In 2013, Yahoo CEO Marissa Mayer enacted a no work from home strategy because she concluded it is bad for work culture and efficiency. But according to Peter Cohan in a 2013 Forbes article, Mayer had it all wrong. Harvard Business Review agrees, as does US News, and the Oxford Journals.

In fact, two Harvard students in conjunction with Chinese firm Ctrip, ran a comprehensive 9-month experiment with employees who could work from home, and employees who couldn’t. The results of the experiment would be surprising to Mayer.

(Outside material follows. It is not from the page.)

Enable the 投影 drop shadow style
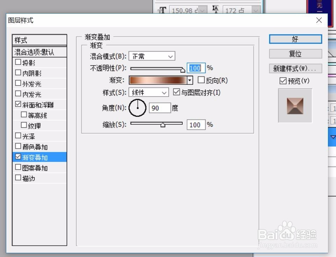The height and width of the screenshot is (257, 336). [18, 62]
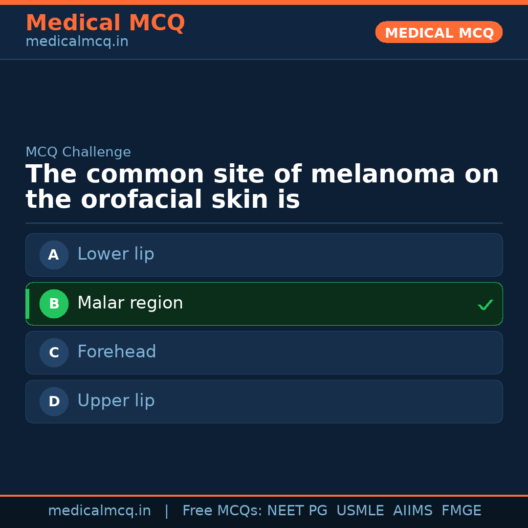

So what were the results of the experiment? First, the performance of the home-workers went up dramatically, increasing by 13% over the course of the nine months. This increase in output came mainly from a rise in the number of minutes they worked during each shift, which was due to a reduction in the number of breaks and sick days that they took. The home-workers were also more productive per minute, which employees told us (in detailed surveys) was due to the quieter working conditions at home.

Second, there was no change in the performance of the control group (and there were no negative effects seen from staying in the office). Third, the rate of staff turnover fell sharply for the home-workers, dropping by almost 50% compared to the control group. The home-workers also reported substantially higher work satisfaction and less “work exhaustion” in a psychological attitudes survey. 

With startups like WeWork sprouting off-site locations in the U.S. and beyond for working remotely, the work from home philosophy has gained more not less traction. Since Mayer first created a media storm with her policy, studies have suggested she was wrong.

And people working from home may be sharing a collective chuckle at her expense.